Auguste Clape, a pillar of the northern Rhône Valley wine region whose sturdy yet remarkably soulful wines awakened interest in the little-known Cornas appellation, died July 13 in Valence, France. He was 93.

His death was confirmed by Kermit Lynch, his longtime American importer.

Clape (pronounced clap) was one of a pantheon of midcentury winegrowers in the northern Rhône whose wines, though made initially for the local market, were eventually celebrated internationally as among the most profound expressions of the syrah grape.

It was Clape’s wines, with their chewy textures and savory, smoky flavors, that compelled people to take tiny Cornas seriously.

Like Noël Verset in Cornas, Marius Gentaz in Côte-Rotie and Raymond Trollat in St.-Joseph, Clape embodied the centuries-old tradition of the vigneron, the farmer who tended the vines and made the wine. For Clape and others, the joy was not only in the wine but also in upholding a heritage and maintaining the culture that had nurtured their ancestors.

**MATERIAL PROVIDED:**
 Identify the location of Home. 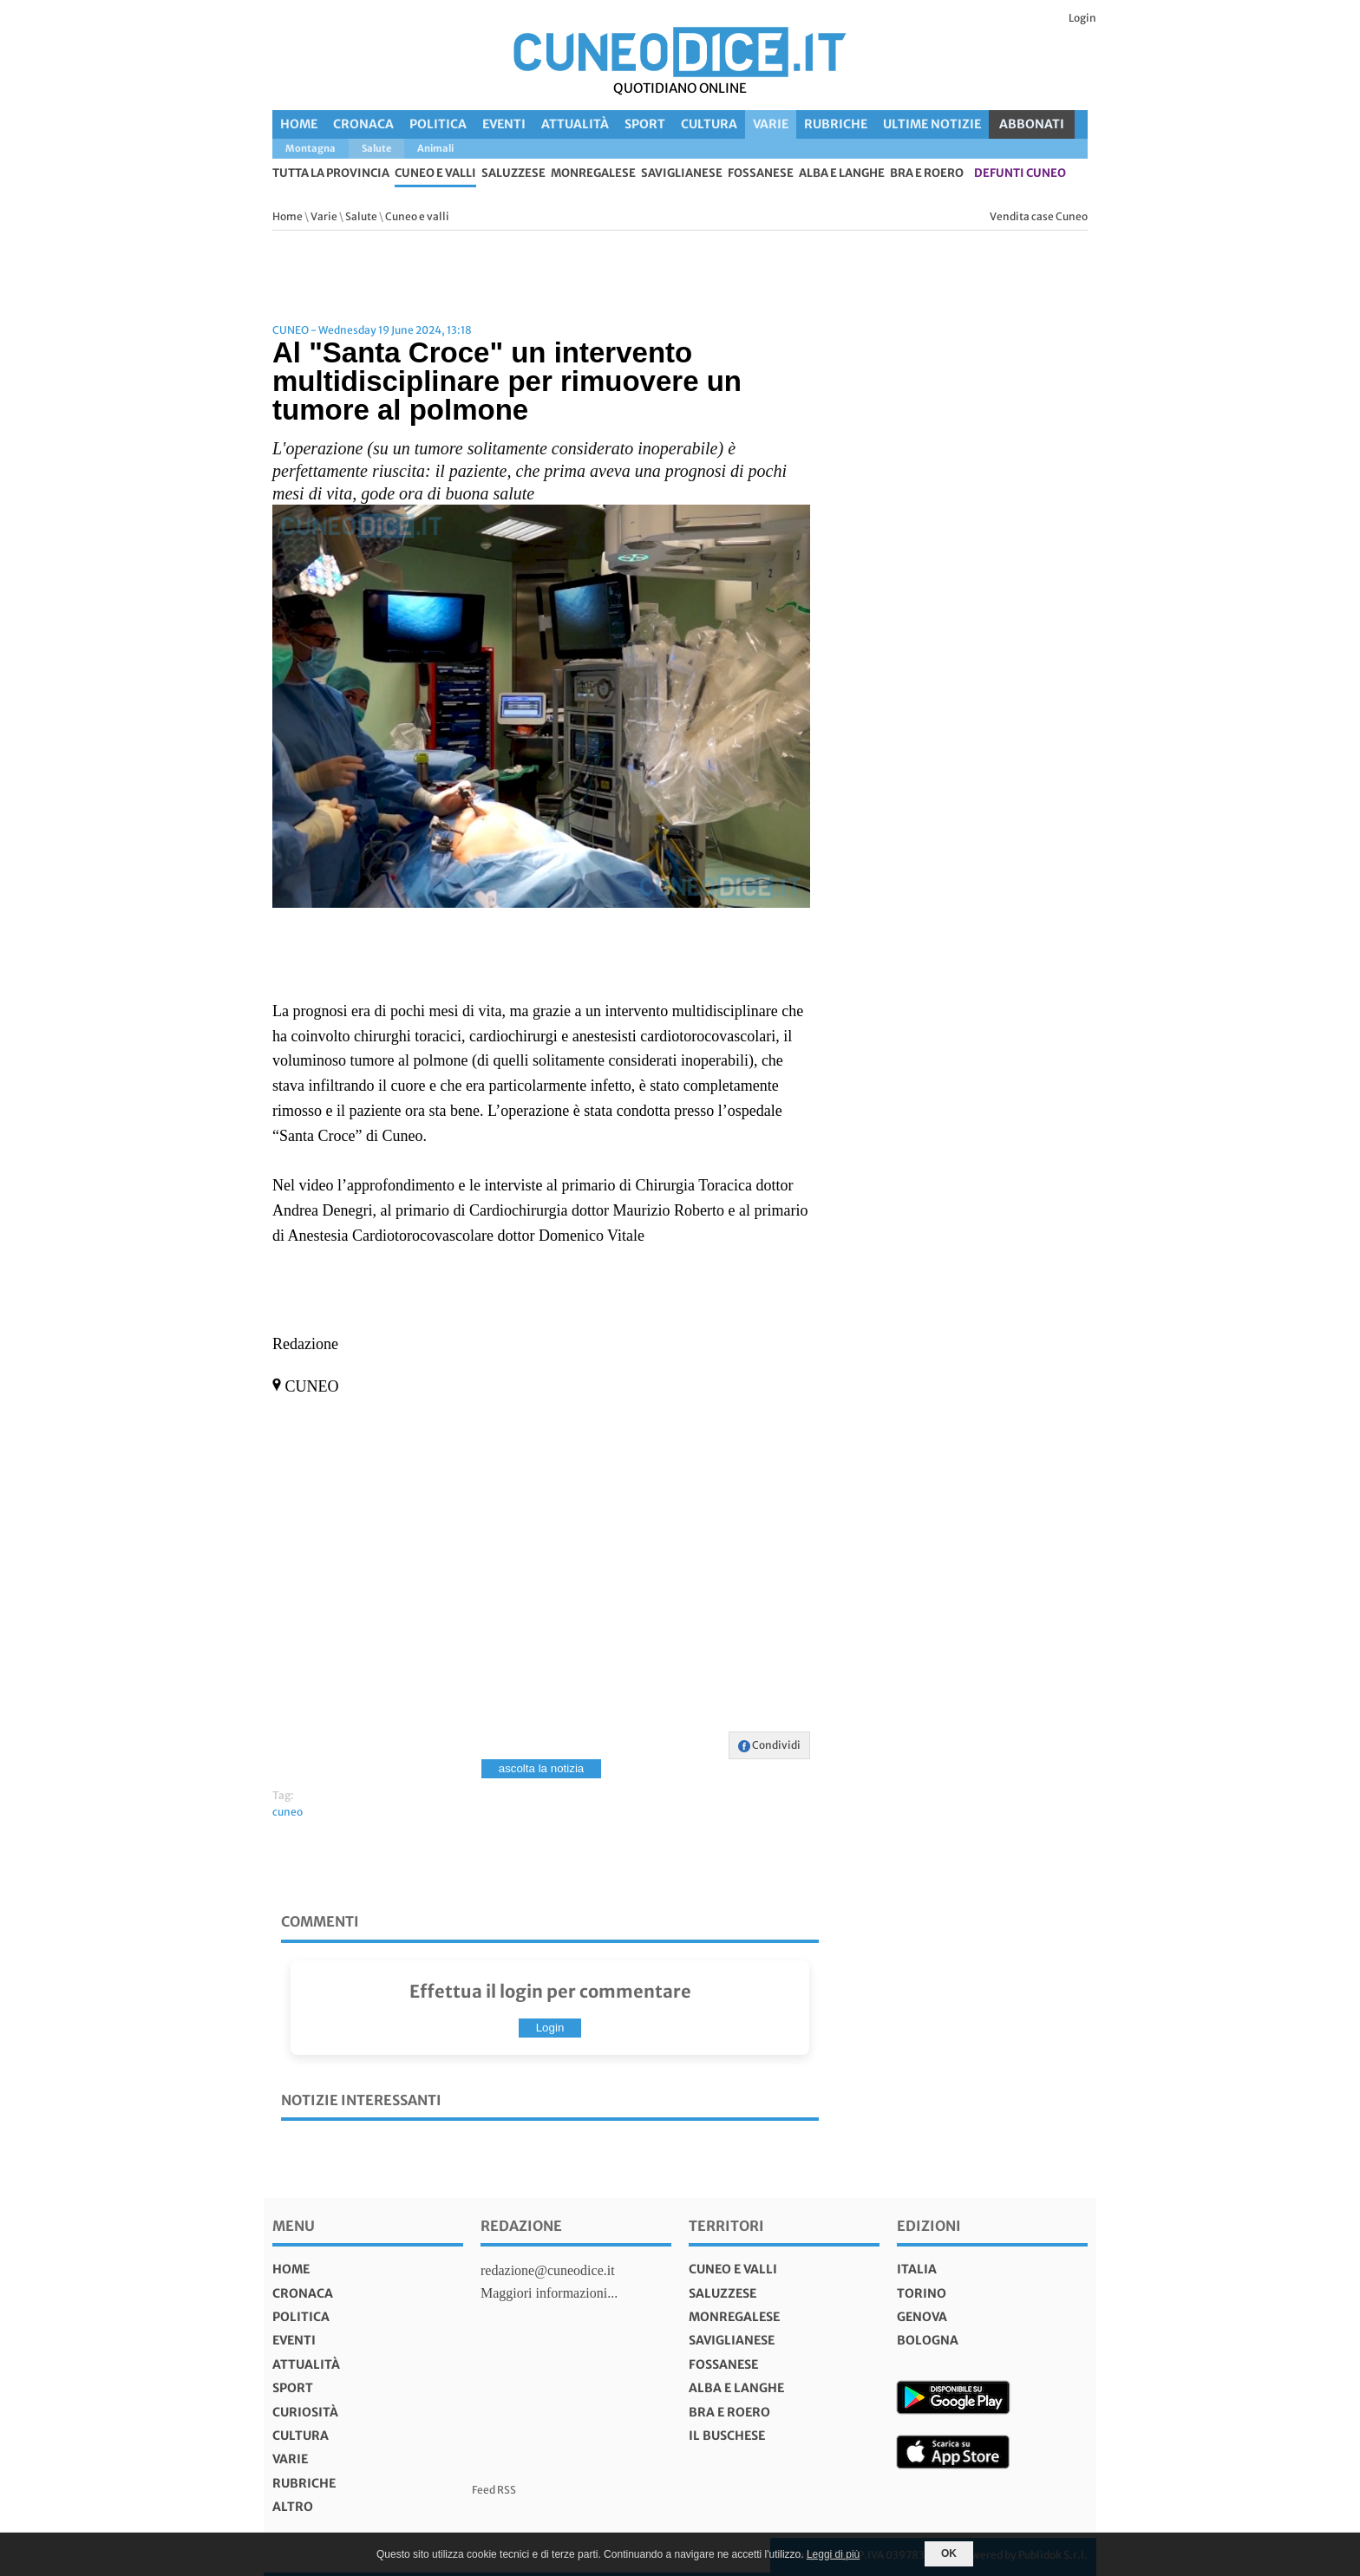
(298, 124).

**EXERCISE SET:**
#1 According to the passage on Auguste Clape, who confirmed his death?
#2 Decide whether each statement agrees with the passage on Auguste Clape, and answer yes or no, quoting the words that decide it. (a) Clape died in Valence, France. (b) The wines of the midcentury northern Rhône winegrowers were first made for buyers abroad. (c) Clape was 93 when he died.
#3 Repeat word for word the stretch of the passage on Auguste Clape from "His death was" through "nurtured their ancestors.".

**SOLUTION SET:**
#1 Kermit Lynch, his longtime American importer, confirmed it.

#2
(a) Yes: "died July 13 in Valence, France."
(b) No: "though made initially for the local market"
(c) Yes: "He was 93."

#3
His death was confirmed by Kermit Lynch, his longtime American importer.

Clape (pronounced clap) was one of a pantheon of midcentury winegrowers in the northern Rhône whose wines, though made initially for the local market, were eventually celebrated internationally as among the most profound expressions of the syrah grape.

It was Clape’s wines, with their chewy textures and savory, smoky flavors, that compelled people to take tiny Cornas seriously.

Like Noël Verset in Cornas, Marius Gentaz in Côte-Rotie and Raymond Trollat in St.-Joseph, Clape embodied the centuries-old tradition of the vigneron, the farmer who tended the vines and made the wine. For Clape and others, the joy was not only in the wine but also in upholding a heritage and maintaining the culture that had nurtured their ancestors.